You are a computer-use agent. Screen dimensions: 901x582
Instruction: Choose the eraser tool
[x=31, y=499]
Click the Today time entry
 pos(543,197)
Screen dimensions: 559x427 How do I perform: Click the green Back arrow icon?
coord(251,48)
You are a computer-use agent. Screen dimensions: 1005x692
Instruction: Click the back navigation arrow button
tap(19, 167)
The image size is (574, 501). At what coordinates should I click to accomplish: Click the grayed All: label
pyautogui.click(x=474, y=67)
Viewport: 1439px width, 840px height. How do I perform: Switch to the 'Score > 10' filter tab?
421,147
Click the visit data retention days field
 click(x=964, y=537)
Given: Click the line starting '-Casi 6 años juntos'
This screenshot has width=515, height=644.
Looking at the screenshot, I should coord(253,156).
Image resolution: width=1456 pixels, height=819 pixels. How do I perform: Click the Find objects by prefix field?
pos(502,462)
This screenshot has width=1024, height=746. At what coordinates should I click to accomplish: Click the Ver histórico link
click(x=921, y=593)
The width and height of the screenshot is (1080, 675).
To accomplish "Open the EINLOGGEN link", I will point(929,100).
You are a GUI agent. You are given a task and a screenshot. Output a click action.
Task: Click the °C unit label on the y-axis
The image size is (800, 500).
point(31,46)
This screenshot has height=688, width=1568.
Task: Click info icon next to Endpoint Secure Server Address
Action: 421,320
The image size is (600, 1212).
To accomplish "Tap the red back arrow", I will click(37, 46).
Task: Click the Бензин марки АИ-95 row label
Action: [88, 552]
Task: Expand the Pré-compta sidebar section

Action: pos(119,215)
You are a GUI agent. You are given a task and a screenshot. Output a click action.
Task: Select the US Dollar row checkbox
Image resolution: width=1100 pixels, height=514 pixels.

▸ **ASSIGNED TASK**
Please set down each of the entries above exactly as given.

▸ **RESULT OF THE EXERCISE**
You are a computer-use agent. Screen dimensions: 901x582
Instruction: Choose the eraser tool
[x=31, y=499]
Click the Today time entry
 pos(543,197)
Screen dimensions: 559x427 How do I perform: Click the green Back arrow icon?
coord(251,48)
You are a computer-use agent. Screen dimensions: 1005x692
Instruction: Click the back navigation arrow button
tap(19, 167)
The image size is (574, 501). At what coordinates should I click to accomplish: Click the grayed All: label
pyautogui.click(x=474, y=67)
Viewport: 1439px width, 840px height. How do I perform: Switch to the 'Score > 10' filter tab?
421,147
Click the visit data retention days field
 click(x=964, y=537)
Given: Click the line starting '-Casi 6 años juntos'
This screenshot has width=515, height=644.
Looking at the screenshot, I should coord(253,156).
Image resolution: width=1456 pixels, height=819 pixels. How do I perform: Click the Find objects by prefix field?
pos(502,462)
This screenshot has width=1024, height=746. At what coordinates should I click to accomplish: Click the Ver histórico link
click(x=921, y=593)
The width and height of the screenshot is (1080, 675).
To accomplish "Open the EINLOGGEN link", I will point(929,100).
You are a GUI agent. You are given a task and a screenshot. Output a click action.
Task: Click the °C unit label on the y-axis
The image size is (800, 500).
point(31,46)
This screenshot has height=688, width=1568.
Task: Click info icon next to Endpoint Secure Server Address
Action: 421,320
The image size is (600, 1212).
To accomplish "Tap the red back arrow", I will click(37, 46).
Task: Click the Бензин марки АИ-95 row label
Action: [88, 552]
Task: Expand the Pré-compta sidebar section

Action: pos(119,215)
You are a GUI agent. You are given a task and a screenshot. Output a click action.
Task: Select the US Dollar row checkbox
Image resolution: width=1100 pixels, height=514 pixels.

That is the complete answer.